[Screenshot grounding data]

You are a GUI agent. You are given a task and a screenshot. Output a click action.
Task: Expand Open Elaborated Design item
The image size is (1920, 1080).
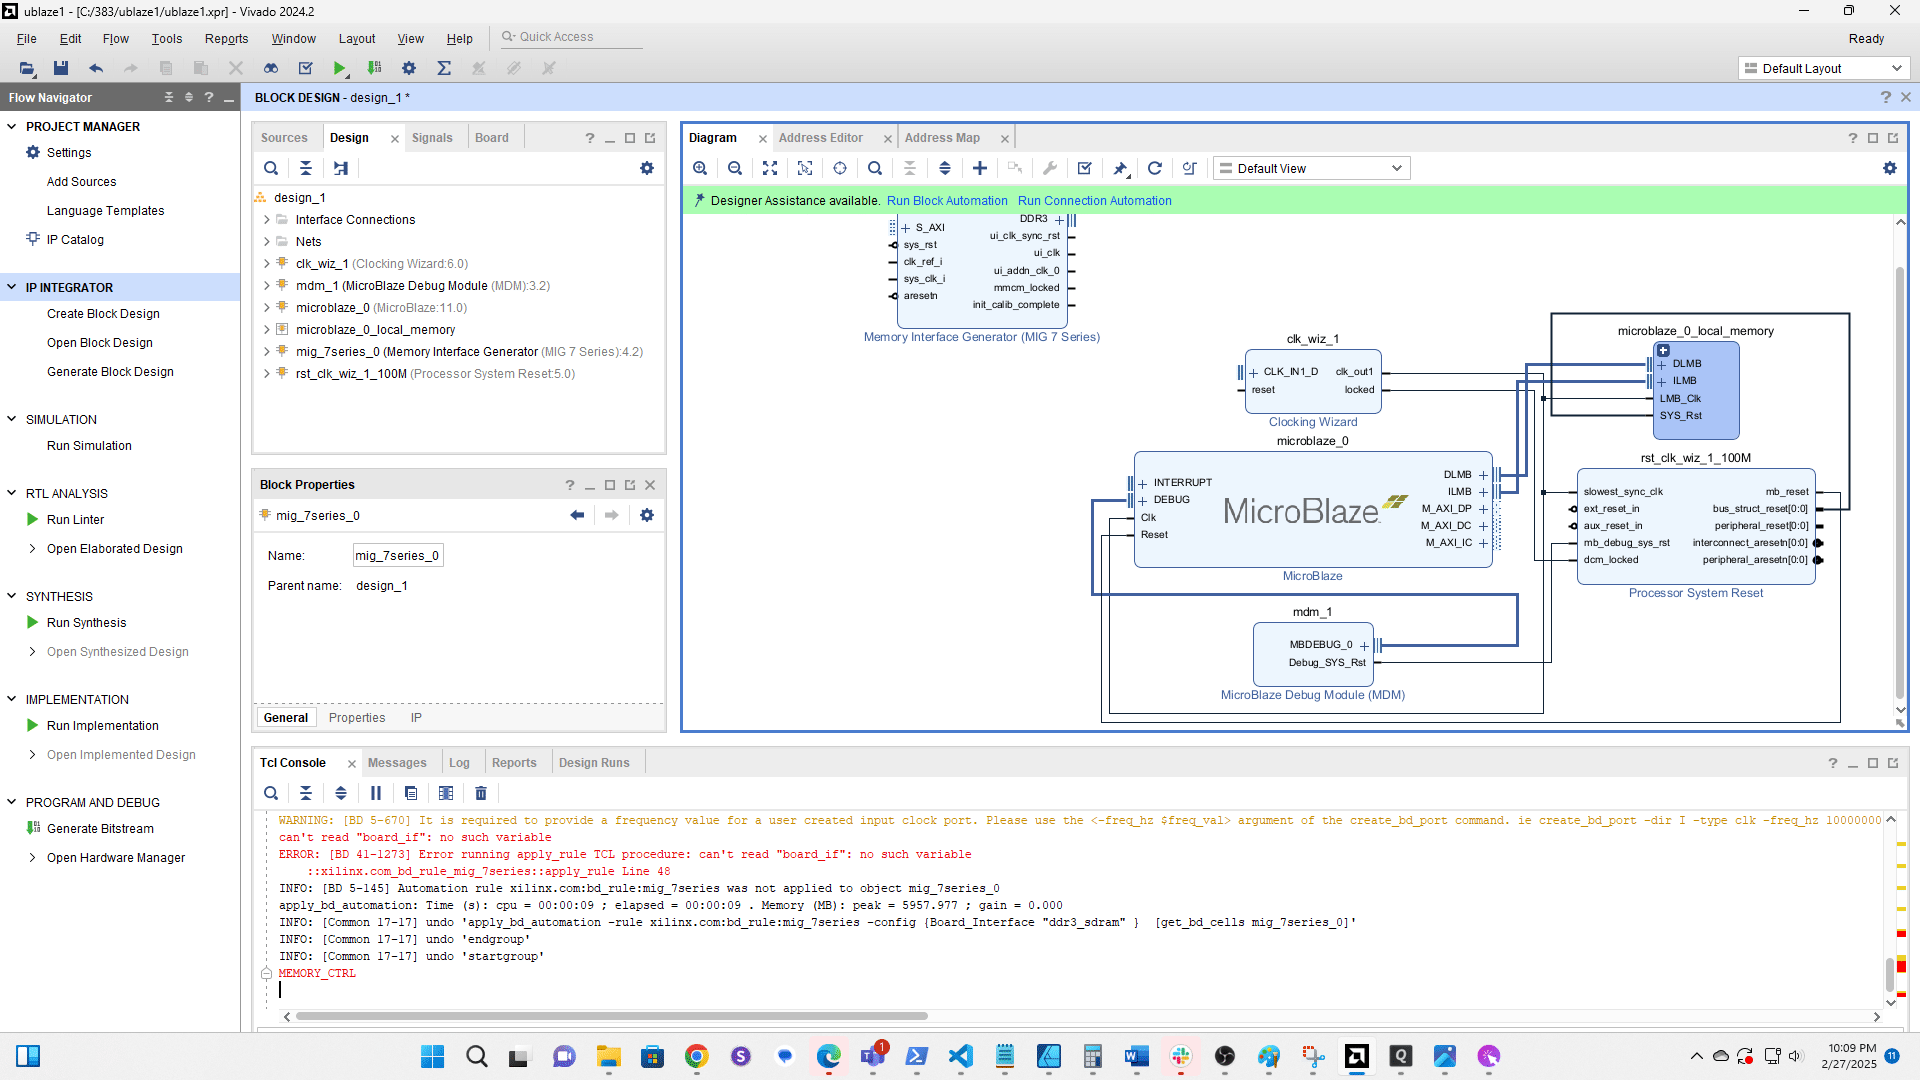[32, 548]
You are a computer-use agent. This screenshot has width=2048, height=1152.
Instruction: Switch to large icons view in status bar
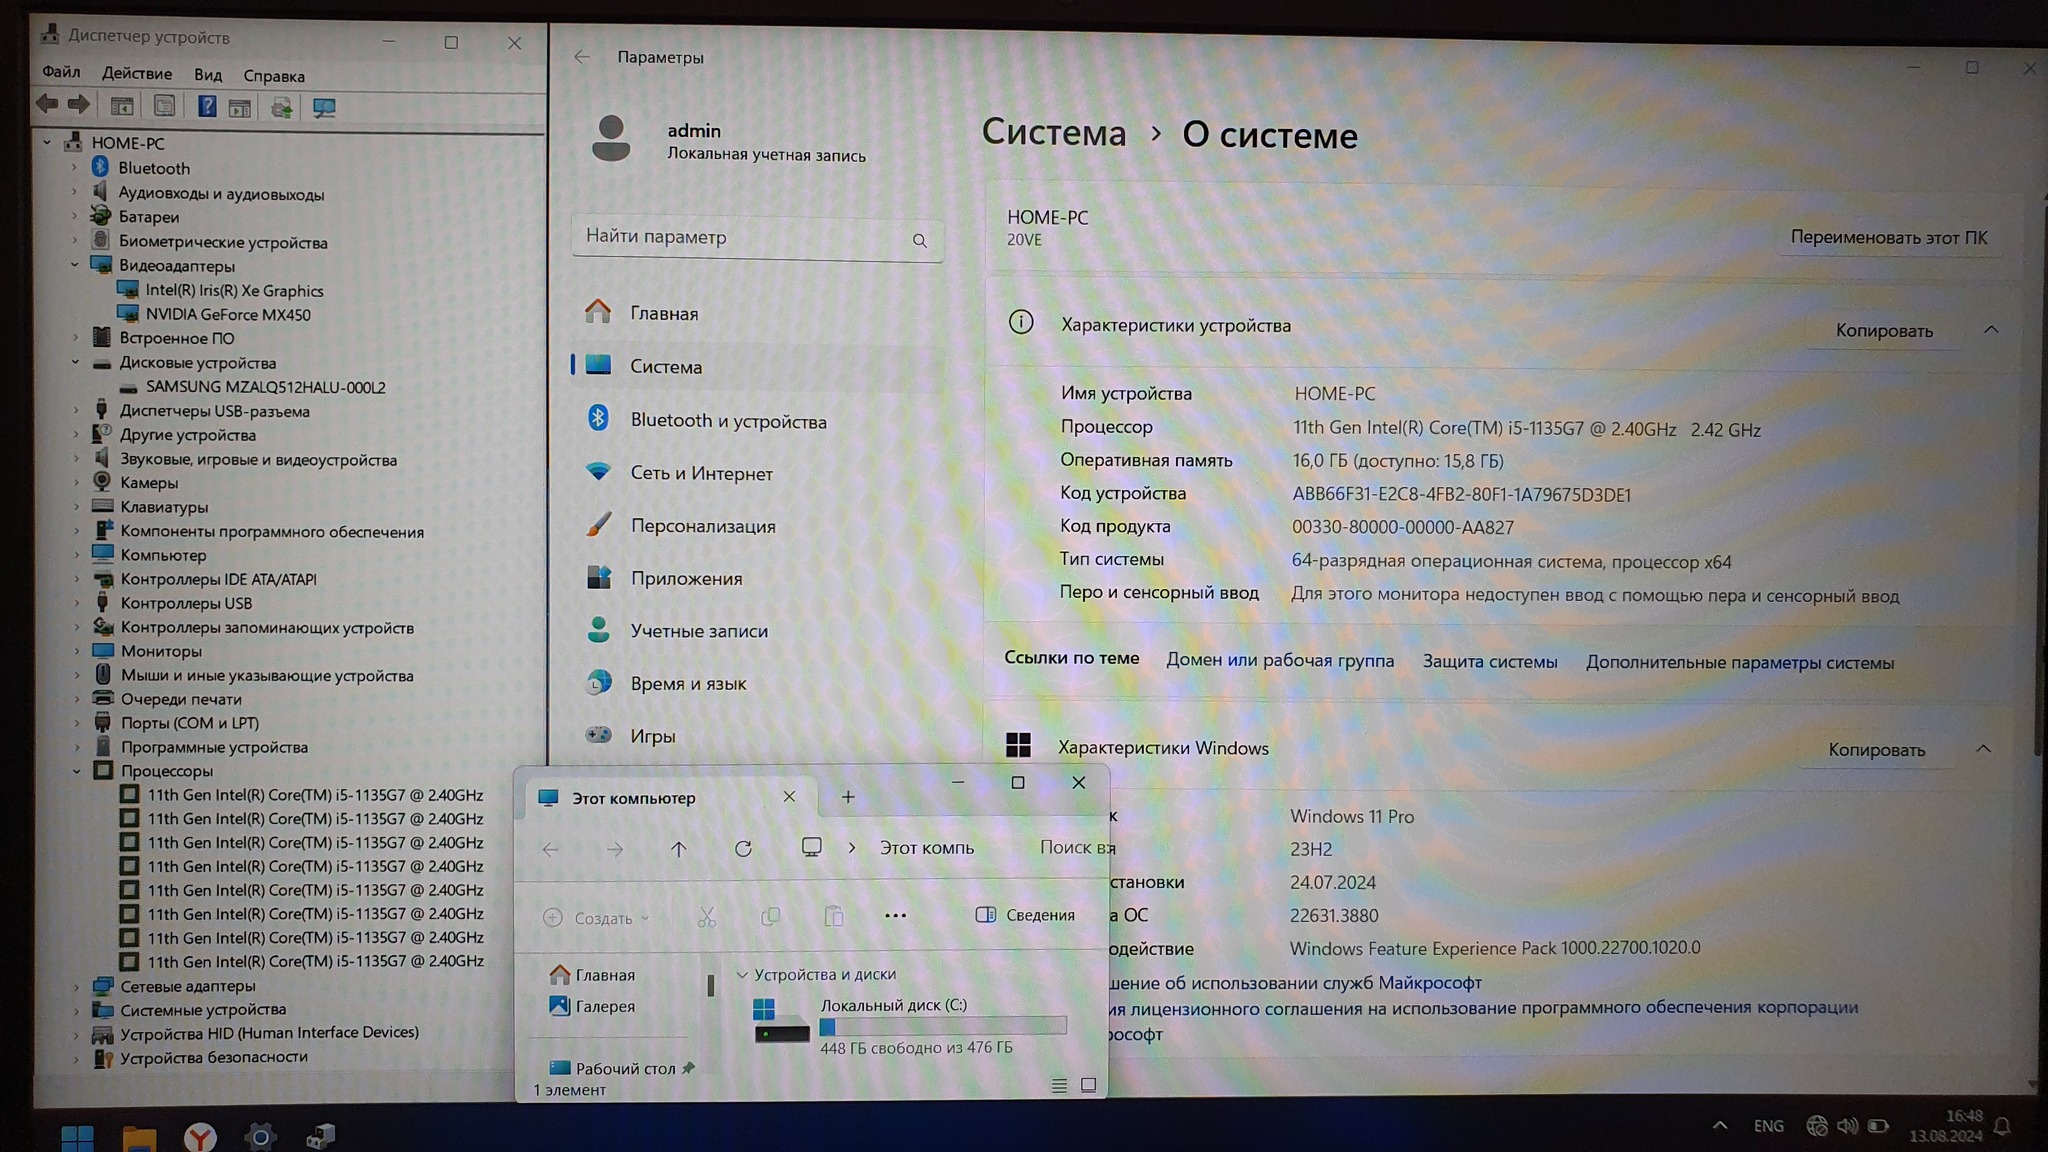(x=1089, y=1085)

TRY IT -> Copy out every line of the data exactly, leaving the images behind.

SOLUTION TO THIS EXERCISE ->
You are a GUI agent. You are given a task and a screenshot. Output a click action.
Task: Expand Open Elaborated Design item
The image size is (1920, 1080).
[32, 548]
You are a computer-use agent. This screenshot has width=2048, height=1152.
Instruction: Switch to large icons view in status bar
(x=1089, y=1085)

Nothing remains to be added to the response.